> [Extrait]:
Les stocks de plusieurs médicaments sont épuisés en ce moment, au Québec, et le phénomène prend de l'ampleur de façon inquiétante, a appris La Presse. Au cours du mois d'octobre, les pharmaciens ont été avisés qu'au moins 10 médicaments ne sont plus disponibles, dont un antibiotique contre les infections respiratoires, un antidépresseur, un médicament pour les troubles psychotiques comme la schizophrénie et des médicaments contre l'hypertension artérielle.

Si la plupart de ces produits peuvent être remplacés par leur équivalent générique, il en va autrement d'un médicament qui n'est plus en pharmacie depuis le 1er novembre, le Purinethol, essentiel pour soigner la maladie de Crohn et utilisé aussi contre la leucémie. Son fabricant, Teva North America, a confirmé à La Presse qu'il n'est plus en mesure de le produire, mais il est resté vague sur les motifs de cet arrêt de fabrication.

> [Consigne 1]:
Répondez à ces questions d'après l'extrait sur la pénurie de médicaments au Québec.
(a) Au cours de quel mois les pharmaciens ont-ils été avisés qu'au moins 10 médicaments ne sont plus disponibles ?
(b) Depuis quelle date le Purinethol n'est-il plus en pharmacie ?
(c) Quel fabricant a confirmé ne plus pouvoir produire le Purinethol ?
> [Consigne 2]:
Rédigez la suite de l'extrait sur la pénurie de médicaments au Québec, en partant de sa dernière phrase.

> [Données à examiner]:
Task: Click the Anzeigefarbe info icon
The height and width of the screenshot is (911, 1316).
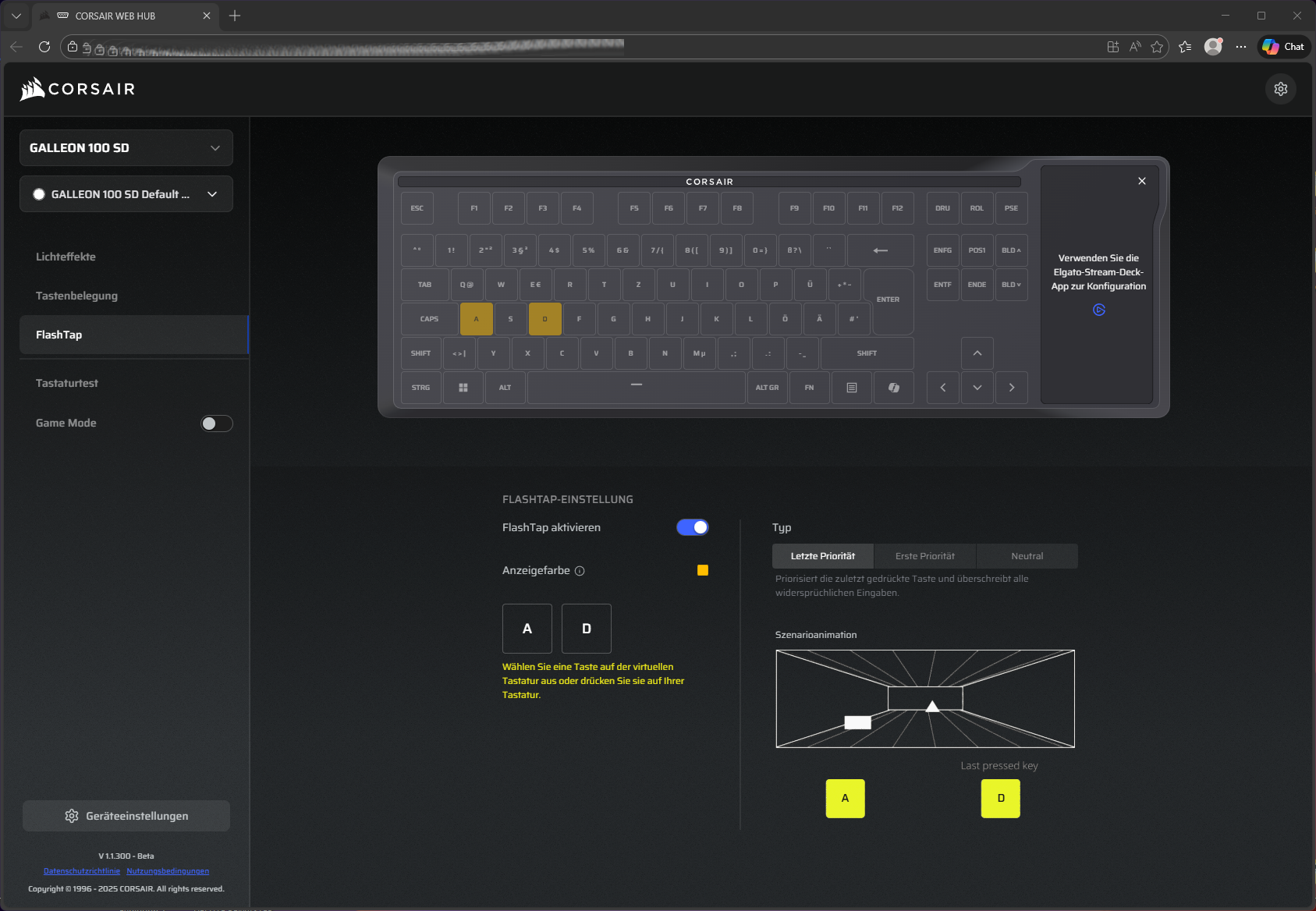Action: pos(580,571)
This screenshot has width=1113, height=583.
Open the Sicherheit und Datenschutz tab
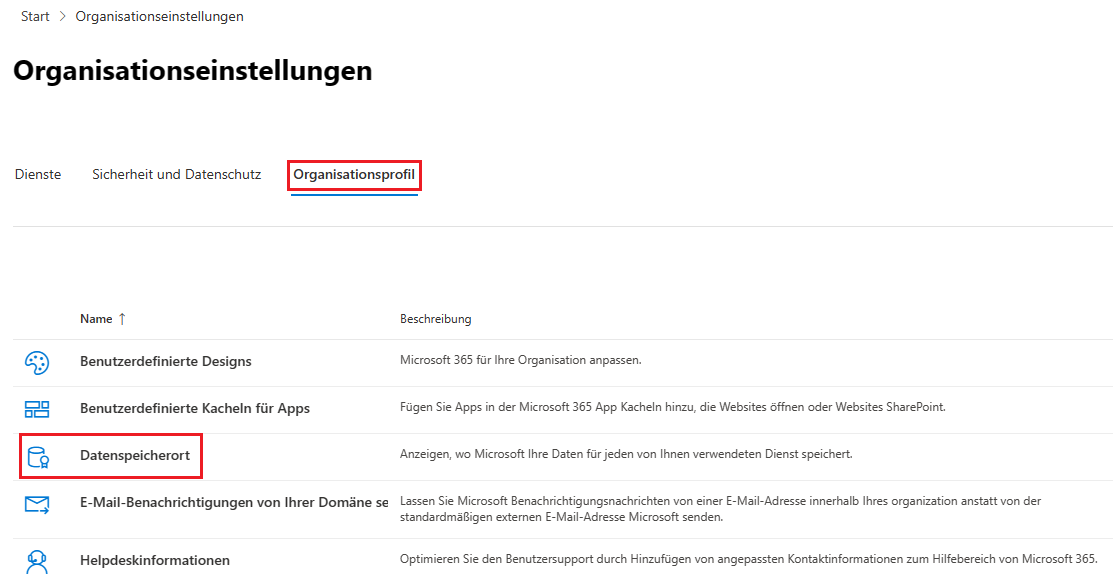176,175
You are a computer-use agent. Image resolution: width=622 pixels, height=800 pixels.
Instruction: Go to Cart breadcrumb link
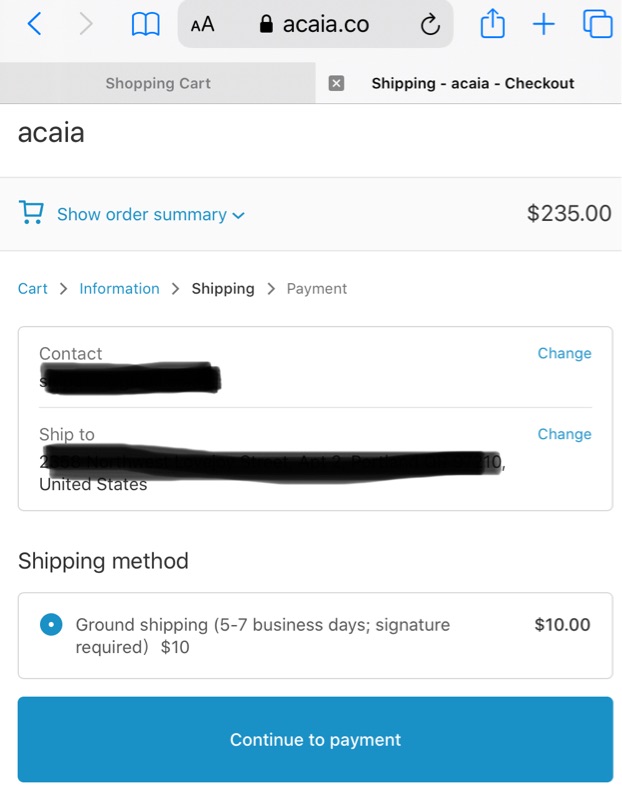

...

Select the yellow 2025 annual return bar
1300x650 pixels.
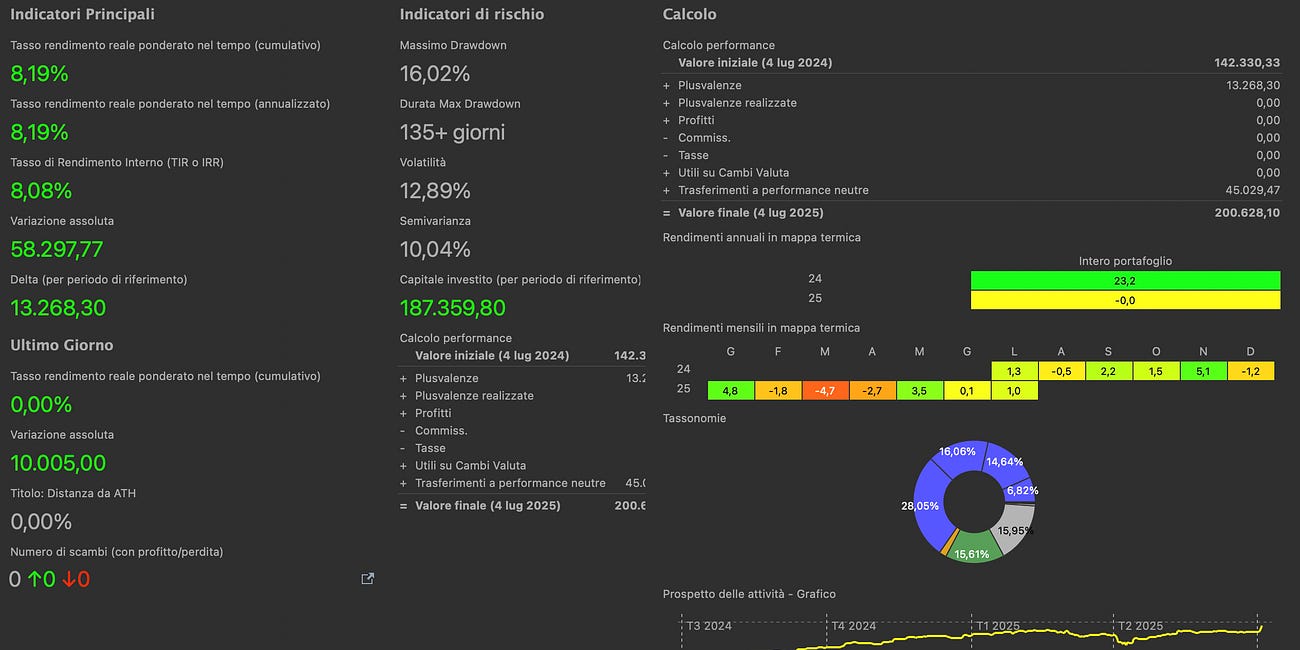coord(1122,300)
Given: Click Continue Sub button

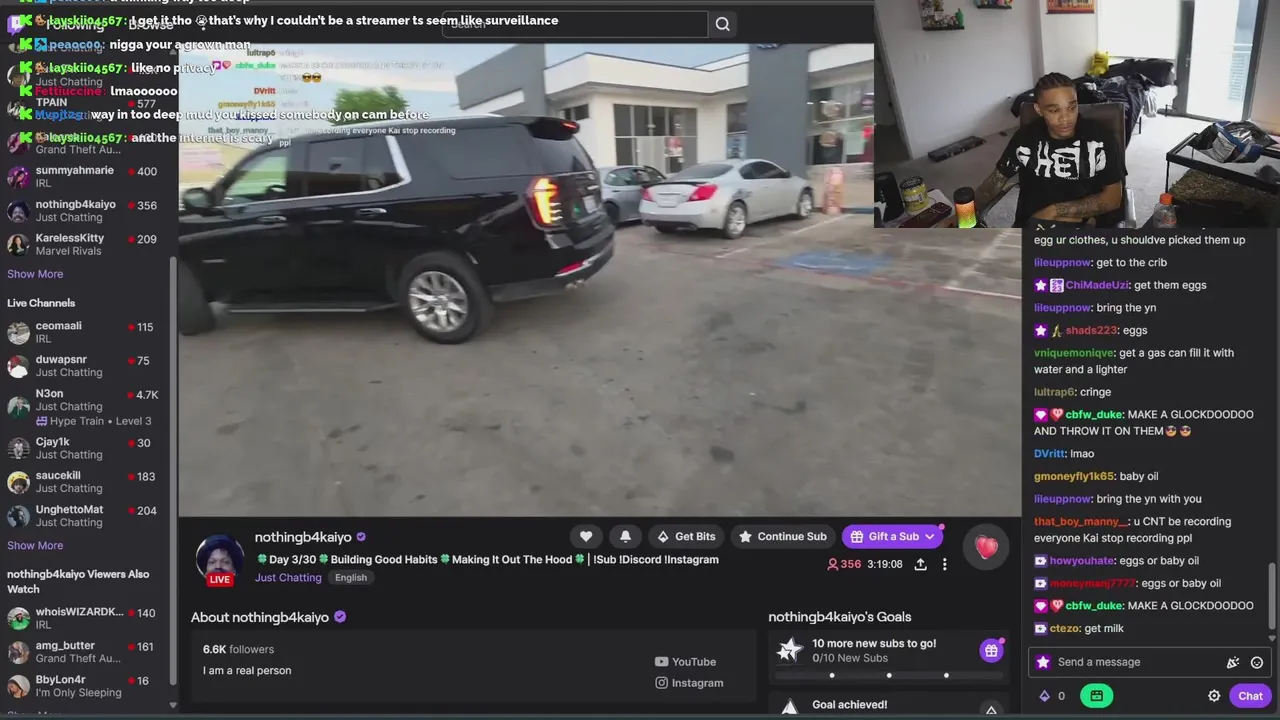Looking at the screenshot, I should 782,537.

...

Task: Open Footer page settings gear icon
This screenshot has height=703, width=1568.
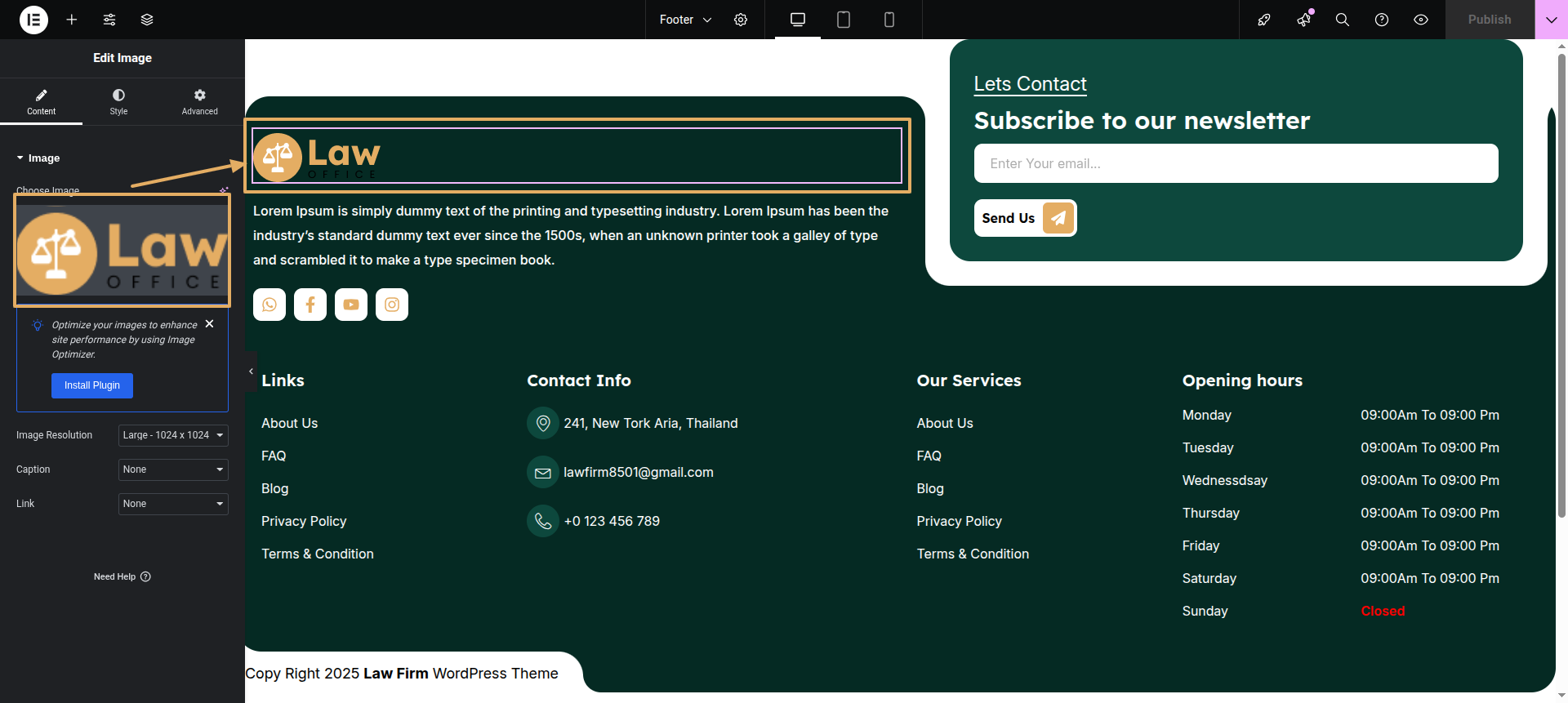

> [Réponse 1]:
(a) Octobre.
(b) Le 1er novembre.
(c) Teva North America.

> [Réponse 2]:
«Nous faisons face à une contrainte que nous espérons pouvoir remédier bientôt» (sic), a expliqué par écrit la directrice des communications de la société, Denise Bradley. Elle a précisé que le fabricant comprend l'importance de ce médicament pour les patients et qu'il travaille ardemment afin de pouvoir recommencer à le distribuer, sans toutefois fournir d'autres détails.

La présidente de l'Ordre des pharmaciens du Québec, Diane Lamarre, explique que les ruptures de stock de médicaments ont commencé à se faire sentir en 2009 mais qu'elles s'accentuent cette année, ce qui préoccupe les pharmaciens. Elle entend même interpeller les dirigeants concernés pour mettre au point une «stratégie nationale afin de garantir l'accessibilité des médicaments».

«Ce qui est nouveau au sujet de ces ruptures, dit-elle, c'est qu'elles perdurent pendant plusieurs mois. C'est beaucoup de travail pour les pharmaciens. Plusieurs grands facteurs expliquent ces ruptures, mais l'un d'eux est l'acquisition des usines de fabrication par l'Inde et la Chine. Ça nous rend vulnérables, surtout quand ces pays sont touchés par des catastrophes», ajoute Mme Lamarre.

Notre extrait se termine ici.